● **Excerpted passage**:
= = = = = = =

Excerpts from Helen Andrews’ article The Great Feminization
“Wokeness is not a new ideology, an outgrowth of Marxism, or a result of post-Obama disillusionment. It is simply feminine patterns of behavior applied to institutions where women were few in number until recently…. and, to be blunt, the rule of law will not survive the legal profession becoming majority female.”
The Great Feminization is truly unprecedented. Other civilizations have given women the vote, granted them property rights, or let them inherit the thrones of empires. No civilization in human history has ever experimented with letting women control so many vital institutions of our society, from political parties to universities to our largest businesses….
Feminization is not an organic result of women outcompeting men. It is an artificial result of social engineering, and if we take our thumb off the scale it will collapse within a generation.
Wokeness arose around the same time that many important institutions tipped demographically from majority male to majority female….
The most relevant differences are not about individuals but about groups. In my experience, individuals are unique and you come across outliers who defy stereotypes every day, but groups of men and women display consistent differences. Which makes sense, if you think about it statistically. A random woman might be taller than a random man, but a group of ten random women is very unlikely to have an average height greater than that of a group of ten men. The larger the group of people, the more likely it is to conform to statistical averages.
Female group dynamics favor consensus and cooperation. Men order each other around, but women can only suggest and persuade. Any criticism or negative sentiment, if it absolutely must be expressed, needs to be buried in layers of compliments. The outcome of a discussion is less important than the fact that a discussion was held and everyone participated in it. The most important sex difference in group dynamics is attitude to conflict. In short, men wage conflict openly while women covertly undermine or ostracize their enemies….

= = = = = = =

Screenshot grounding data:
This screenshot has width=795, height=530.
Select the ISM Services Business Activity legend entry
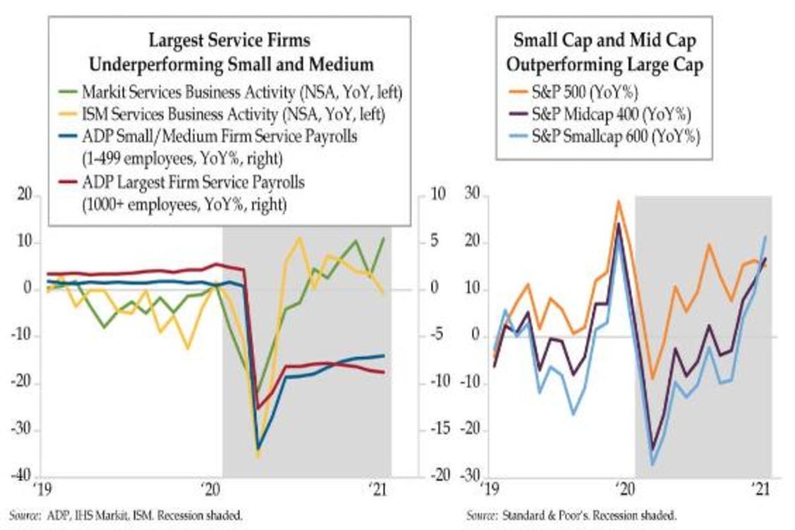(x=232, y=113)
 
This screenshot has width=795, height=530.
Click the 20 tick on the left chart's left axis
(x=25, y=195)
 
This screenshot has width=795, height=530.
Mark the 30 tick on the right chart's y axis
(x=472, y=195)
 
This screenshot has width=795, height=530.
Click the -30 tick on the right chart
(x=469, y=476)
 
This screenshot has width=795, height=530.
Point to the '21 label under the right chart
(x=761, y=491)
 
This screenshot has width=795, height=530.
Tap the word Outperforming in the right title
(x=566, y=64)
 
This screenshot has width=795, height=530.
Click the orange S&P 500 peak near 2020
(x=619, y=201)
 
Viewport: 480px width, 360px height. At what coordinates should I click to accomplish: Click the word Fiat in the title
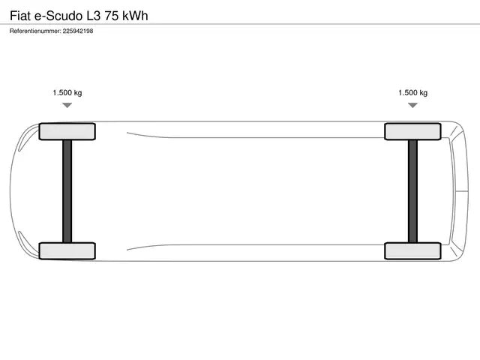coord(20,16)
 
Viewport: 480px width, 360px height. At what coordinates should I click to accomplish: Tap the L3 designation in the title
coord(93,16)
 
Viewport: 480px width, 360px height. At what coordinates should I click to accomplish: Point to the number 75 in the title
coord(112,16)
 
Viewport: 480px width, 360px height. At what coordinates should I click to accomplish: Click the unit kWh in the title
coord(135,16)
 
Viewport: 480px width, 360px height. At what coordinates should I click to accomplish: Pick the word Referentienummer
coord(35,31)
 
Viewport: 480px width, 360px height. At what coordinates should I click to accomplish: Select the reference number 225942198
coord(78,31)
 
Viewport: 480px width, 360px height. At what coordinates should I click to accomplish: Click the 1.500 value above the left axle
coord(62,93)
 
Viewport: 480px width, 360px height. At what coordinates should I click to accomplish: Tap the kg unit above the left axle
coord(78,93)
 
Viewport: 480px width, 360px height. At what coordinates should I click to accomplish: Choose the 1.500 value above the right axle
coord(408,93)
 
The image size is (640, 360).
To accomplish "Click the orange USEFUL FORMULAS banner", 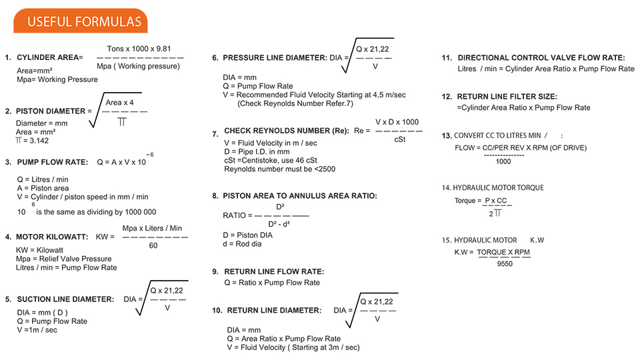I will click(x=80, y=21).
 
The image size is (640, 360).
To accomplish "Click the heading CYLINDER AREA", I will click(x=47, y=58).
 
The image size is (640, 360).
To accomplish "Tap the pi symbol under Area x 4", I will click(x=123, y=122).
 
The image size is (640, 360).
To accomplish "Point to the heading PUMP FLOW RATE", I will click(x=53, y=162).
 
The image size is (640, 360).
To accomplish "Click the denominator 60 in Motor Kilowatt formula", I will click(x=153, y=246).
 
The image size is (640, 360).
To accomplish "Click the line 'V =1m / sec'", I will click(x=38, y=330).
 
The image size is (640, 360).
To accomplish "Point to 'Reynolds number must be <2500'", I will click(x=279, y=169).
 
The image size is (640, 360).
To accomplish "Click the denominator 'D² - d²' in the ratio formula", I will click(x=281, y=224).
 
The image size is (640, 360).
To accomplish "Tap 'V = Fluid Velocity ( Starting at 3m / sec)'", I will click(x=293, y=347).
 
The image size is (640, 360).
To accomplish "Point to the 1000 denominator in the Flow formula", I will click(x=503, y=161).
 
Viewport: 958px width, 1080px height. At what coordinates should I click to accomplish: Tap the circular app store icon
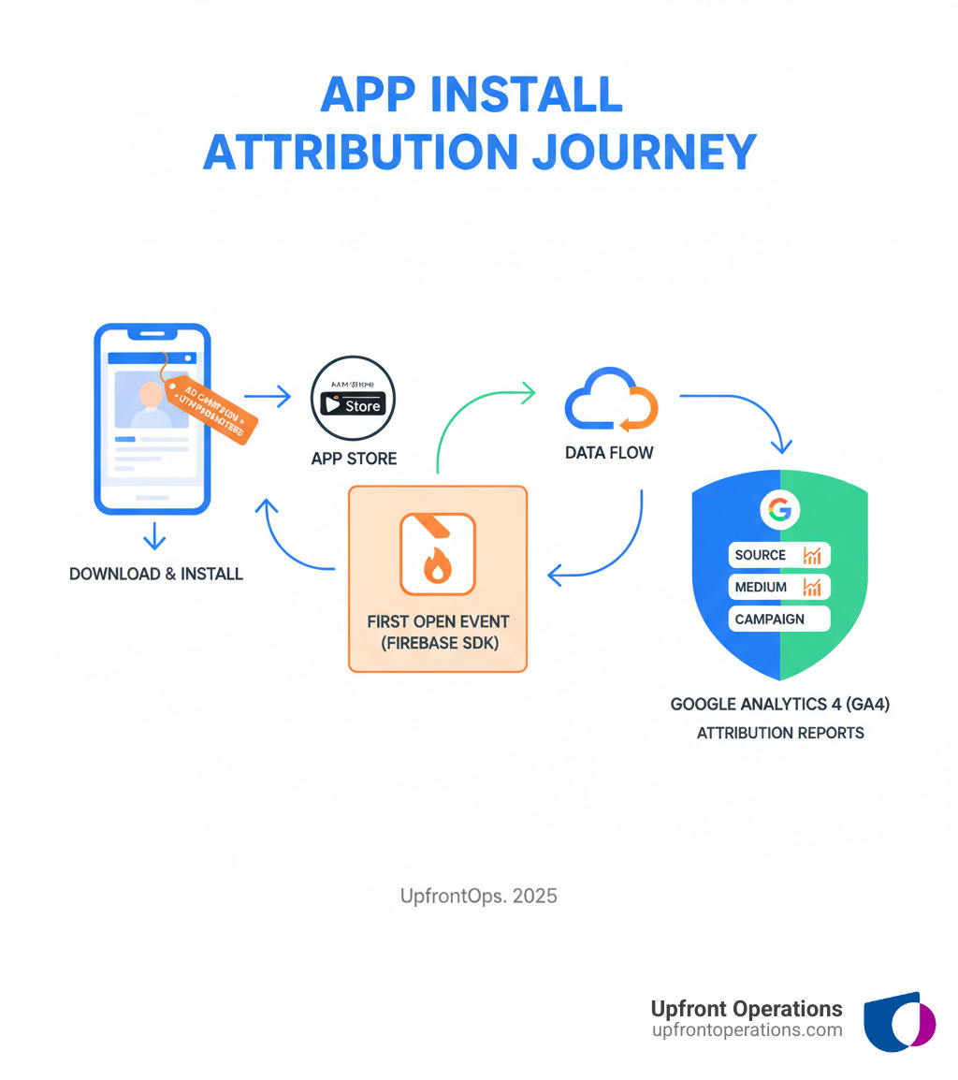coord(352,397)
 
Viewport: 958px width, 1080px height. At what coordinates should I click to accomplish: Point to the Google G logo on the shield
coord(779,509)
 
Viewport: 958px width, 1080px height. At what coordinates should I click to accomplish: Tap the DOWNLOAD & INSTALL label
coord(156,574)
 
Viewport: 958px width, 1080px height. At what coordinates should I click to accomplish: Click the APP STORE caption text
coord(354,459)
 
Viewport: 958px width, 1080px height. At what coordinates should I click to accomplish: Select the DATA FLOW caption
coord(609,453)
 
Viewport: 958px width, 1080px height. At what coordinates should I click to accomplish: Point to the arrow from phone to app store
coord(269,397)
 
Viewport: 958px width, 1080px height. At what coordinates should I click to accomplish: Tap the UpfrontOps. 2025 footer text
coord(478,896)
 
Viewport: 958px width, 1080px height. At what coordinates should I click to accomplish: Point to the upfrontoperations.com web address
coord(747,1029)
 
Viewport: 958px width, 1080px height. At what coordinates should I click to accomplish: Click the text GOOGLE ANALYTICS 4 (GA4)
coord(779,704)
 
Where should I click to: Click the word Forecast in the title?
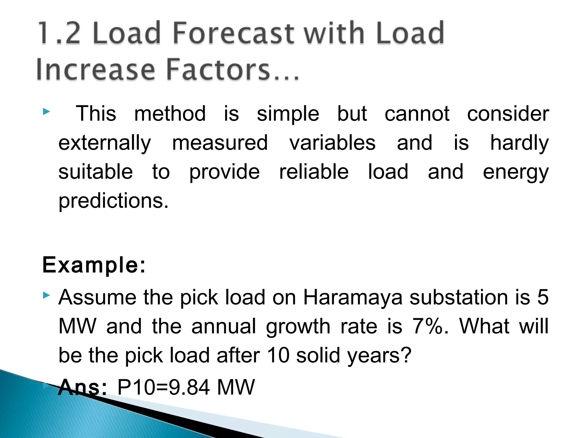coord(233,33)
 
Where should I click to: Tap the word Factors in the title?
coord(218,70)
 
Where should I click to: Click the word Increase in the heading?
coord(95,70)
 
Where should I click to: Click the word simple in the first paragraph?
coord(288,114)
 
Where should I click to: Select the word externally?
coord(105,143)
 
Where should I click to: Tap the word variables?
coord(332,143)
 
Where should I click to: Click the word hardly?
coord(519,143)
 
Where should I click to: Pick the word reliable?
coord(314,172)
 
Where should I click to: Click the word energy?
coord(516,172)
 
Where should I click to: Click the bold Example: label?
coord(94,265)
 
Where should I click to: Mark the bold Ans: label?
coord(83,387)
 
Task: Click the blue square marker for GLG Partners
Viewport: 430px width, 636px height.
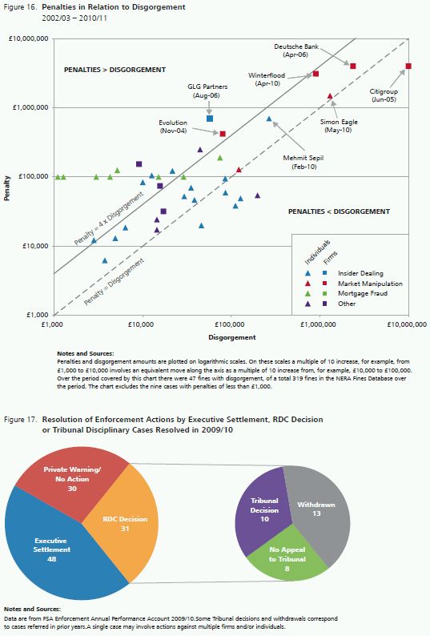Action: click(210, 119)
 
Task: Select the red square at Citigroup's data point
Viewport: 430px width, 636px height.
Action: click(408, 66)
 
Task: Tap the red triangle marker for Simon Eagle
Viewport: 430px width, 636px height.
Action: click(330, 96)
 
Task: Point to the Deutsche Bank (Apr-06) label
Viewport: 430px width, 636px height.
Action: click(296, 50)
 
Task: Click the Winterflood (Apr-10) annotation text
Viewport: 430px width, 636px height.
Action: click(267, 79)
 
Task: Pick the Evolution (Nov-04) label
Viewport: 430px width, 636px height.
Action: click(173, 127)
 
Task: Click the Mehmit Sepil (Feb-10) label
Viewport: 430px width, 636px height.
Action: click(303, 163)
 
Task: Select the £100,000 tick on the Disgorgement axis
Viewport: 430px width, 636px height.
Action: click(230, 324)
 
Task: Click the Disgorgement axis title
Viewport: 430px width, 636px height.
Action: click(232, 337)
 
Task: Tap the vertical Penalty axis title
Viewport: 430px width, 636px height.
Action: click(7, 187)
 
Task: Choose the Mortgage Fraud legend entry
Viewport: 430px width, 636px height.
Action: click(363, 293)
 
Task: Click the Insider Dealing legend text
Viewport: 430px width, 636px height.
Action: click(360, 273)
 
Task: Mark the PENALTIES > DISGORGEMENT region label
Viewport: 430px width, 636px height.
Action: click(115, 70)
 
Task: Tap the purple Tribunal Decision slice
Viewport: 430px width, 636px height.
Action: click(263, 510)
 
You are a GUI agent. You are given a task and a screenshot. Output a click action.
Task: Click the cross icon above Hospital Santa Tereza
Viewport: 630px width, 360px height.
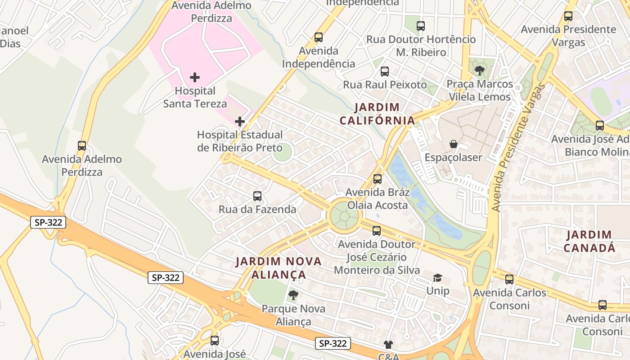(x=195, y=77)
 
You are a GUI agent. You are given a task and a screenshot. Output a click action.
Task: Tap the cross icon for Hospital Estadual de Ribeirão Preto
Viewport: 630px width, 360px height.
(x=240, y=122)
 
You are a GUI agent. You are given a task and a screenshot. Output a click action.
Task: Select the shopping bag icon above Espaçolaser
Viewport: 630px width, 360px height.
(x=454, y=144)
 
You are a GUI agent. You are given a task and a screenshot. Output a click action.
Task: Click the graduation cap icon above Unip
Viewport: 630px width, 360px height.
(x=437, y=278)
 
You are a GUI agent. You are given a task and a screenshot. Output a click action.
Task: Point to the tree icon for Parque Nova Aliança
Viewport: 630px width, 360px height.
(x=293, y=295)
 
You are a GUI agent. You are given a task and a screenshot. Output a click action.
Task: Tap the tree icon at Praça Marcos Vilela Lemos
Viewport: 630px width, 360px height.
(x=480, y=70)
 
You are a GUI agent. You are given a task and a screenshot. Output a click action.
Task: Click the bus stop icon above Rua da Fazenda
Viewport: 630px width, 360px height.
(x=257, y=196)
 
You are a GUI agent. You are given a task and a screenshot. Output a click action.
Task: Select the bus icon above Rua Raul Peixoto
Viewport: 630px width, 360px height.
(x=385, y=71)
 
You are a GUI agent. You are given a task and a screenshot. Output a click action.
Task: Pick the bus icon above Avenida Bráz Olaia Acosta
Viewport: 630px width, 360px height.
(x=378, y=179)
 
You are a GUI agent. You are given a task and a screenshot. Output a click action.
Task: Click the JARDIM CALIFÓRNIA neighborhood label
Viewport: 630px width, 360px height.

= = = = = = =

● **Activities**:
1. According to the feminization excerpts, what is the most important sex difference in group dynamics?
2. Restate the stretch of the feminization excerpts from "Feminization is not" through "to majority female….", substituting "deliberate policy" for "social engineering".

● **Answers by item number**:
1. Attitude to conflict.

2.
Feminization is not an organic result of women outcompeting men. It is an artificial result of deliberate policy, and if we take our thumb off the scale it will collapse within a generation.
Wokeness arose around the same time that many important institutions tipped demographically from majority male to majority female….